The Texas Gerrymandering Decision Rests on Shaw v. Reno

I have no view at this stage whether the majority is correct that six districts in Texas’s re-redistricting are unconstitutional racial gerrymanders. The dueling opinions are long; the issues are highly fact dependent. But I wanted to note that the decision is based on the anti-racial gerrymandering doctrine that the Court first established in Shaw v. Reno (1993).

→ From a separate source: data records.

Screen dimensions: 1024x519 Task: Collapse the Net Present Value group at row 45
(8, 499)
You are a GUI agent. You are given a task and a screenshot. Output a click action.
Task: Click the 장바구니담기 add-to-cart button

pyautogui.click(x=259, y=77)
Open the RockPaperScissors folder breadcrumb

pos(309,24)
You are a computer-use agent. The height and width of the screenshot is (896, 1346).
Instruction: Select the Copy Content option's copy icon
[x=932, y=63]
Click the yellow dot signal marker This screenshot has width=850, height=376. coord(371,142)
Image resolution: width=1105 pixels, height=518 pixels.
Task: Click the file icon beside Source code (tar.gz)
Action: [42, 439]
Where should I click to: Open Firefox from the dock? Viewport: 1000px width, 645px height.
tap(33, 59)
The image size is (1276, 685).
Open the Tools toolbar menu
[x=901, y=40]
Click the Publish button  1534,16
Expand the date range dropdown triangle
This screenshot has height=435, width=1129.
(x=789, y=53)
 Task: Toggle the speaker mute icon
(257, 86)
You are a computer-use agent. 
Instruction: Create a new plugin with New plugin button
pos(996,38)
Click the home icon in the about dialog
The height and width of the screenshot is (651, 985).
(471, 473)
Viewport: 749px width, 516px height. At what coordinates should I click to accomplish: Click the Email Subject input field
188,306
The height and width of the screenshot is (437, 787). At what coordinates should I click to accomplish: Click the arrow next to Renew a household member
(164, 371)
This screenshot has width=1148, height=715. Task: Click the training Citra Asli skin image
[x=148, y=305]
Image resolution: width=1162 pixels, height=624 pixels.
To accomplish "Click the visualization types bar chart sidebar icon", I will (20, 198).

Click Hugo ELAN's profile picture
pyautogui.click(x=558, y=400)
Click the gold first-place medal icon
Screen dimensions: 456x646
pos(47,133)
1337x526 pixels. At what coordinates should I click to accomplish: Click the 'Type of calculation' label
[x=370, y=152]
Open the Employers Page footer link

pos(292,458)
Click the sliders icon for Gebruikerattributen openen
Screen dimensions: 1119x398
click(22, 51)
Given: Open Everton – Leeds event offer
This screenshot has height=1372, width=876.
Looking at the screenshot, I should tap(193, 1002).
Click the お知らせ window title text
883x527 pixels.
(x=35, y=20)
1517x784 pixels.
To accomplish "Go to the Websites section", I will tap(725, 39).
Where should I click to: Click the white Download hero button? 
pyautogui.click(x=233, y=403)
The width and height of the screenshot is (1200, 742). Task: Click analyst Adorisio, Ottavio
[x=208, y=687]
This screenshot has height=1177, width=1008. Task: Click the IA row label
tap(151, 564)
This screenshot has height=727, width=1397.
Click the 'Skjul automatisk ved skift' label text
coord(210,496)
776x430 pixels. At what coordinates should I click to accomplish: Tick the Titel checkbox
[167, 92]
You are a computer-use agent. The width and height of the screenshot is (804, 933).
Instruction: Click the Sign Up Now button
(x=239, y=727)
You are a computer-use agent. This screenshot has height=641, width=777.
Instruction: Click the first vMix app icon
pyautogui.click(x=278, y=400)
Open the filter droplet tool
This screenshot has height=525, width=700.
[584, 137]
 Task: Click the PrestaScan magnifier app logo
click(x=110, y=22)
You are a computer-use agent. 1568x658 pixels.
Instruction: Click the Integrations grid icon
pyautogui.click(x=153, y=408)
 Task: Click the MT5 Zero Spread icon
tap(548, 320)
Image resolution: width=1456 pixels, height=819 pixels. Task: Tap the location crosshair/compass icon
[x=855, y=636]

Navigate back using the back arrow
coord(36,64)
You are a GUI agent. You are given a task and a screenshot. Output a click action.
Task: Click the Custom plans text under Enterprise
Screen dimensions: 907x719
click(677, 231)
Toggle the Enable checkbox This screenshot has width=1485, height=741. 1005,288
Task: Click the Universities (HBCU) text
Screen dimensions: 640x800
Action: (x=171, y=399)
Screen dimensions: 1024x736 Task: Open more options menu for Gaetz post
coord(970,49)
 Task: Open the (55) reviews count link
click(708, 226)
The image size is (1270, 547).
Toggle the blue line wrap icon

At the time Shaw was decided, many voting-rights groups were sharply critical of the decision. But in the years since, Shaw has been used successfully over and over again by voting-rights groups and their allies to invalidate racially gerrymandered maps. In the Texas case, the lead plaintiff was the League of United Latin American Citizens (LULAC), which has been the major group litigating on behalf of Latino voting rights in Texas for decades.

If the majority is indeed right that these districts were racially gerrymandered, it would be far more difficult, and frequently impossible, to invalidate them on some other basis in the absence of Shaw’s constraint on racial gerrymandering. In Texas, the plaintiffs also brought vote dilution and intentional discrimination claims. But racial gerrymandering frequently happens without vote dilution taking place. And voting-rights plaintiffs have long been concerned about the difficulty of proving intentional discrimination.

The court decided the Texas case based on Shaw and the racial gerrymandering claims precisely because those claims are easier to prove. Having invalidated the districts on that basis, the court did not address these other claims.